Raw Japan
Slices of Japanese business, politics and life
from MacroScope:
Ranking economic forecasts
Financial journalists spend a lot of time surveying market economists ahead of macro-economic data releases to find out how they think the next CPI or GDP number is going to turn out. A poll 20 or 30 economists gives a market median forecast, which will determine how traders react when the data comes out. If the figure beats expectations and points to a strong economy and likely rate rises, the currency will jump, and vice versa.

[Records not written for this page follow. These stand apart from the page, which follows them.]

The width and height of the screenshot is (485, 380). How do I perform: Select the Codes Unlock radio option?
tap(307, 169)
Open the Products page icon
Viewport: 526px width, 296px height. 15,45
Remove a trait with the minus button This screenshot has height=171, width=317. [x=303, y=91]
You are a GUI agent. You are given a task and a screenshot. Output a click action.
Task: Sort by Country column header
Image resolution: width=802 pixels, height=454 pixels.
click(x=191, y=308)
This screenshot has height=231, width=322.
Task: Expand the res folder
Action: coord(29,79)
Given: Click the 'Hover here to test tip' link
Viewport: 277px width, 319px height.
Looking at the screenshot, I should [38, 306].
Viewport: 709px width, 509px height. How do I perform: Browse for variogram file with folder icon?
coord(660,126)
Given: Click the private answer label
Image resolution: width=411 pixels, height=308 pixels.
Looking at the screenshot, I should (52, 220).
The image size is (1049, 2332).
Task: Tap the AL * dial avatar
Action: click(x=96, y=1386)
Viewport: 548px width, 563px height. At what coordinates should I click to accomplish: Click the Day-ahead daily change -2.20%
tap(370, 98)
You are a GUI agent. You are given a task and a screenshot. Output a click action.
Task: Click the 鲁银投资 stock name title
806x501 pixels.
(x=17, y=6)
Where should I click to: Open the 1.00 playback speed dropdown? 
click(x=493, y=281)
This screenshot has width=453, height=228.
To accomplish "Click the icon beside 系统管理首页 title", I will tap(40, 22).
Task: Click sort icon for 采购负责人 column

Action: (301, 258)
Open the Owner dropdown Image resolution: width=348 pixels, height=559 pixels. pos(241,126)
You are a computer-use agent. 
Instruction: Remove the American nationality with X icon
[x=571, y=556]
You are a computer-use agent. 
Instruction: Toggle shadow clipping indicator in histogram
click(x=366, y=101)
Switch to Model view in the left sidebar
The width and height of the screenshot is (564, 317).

But how good are these forecasts? Why react if there's no track record for accuracy? Economists have a pretty good feel for how reliable forecasts are for different indicators, but it would easier to have a number that tells us how reliable forecasts are for data such as GDP, jobs data or the CPI?
Forecast accuracy is a live topic in academic journals. There’s the MAE and the MSE, the sMAPE and the MAD/Mean ratio among others. Some measures depend on scale so they can’t be used to compare different series of data, such as GDP and the jobless rate. Using percentage error -- the MAPE -- can overcome this but it gives whacky results with outcomes of zero or near zero. One possible solution is to use the mean absolute scaled error – or MASE – suggested by Professor Rob Hyndman at Australia’s Monash University and colleague Anne Koehler from Miami University, Ohio in 2006.
The MASE measures how forecasters have performed against a so-called naïve forecast -- simply forecasting that next month’s result will be the same as last month’s. The lower the result, the better the forecast. So 0 is a perfect forecast, while a score above 1 means the forecast is worse than a naïve forecast.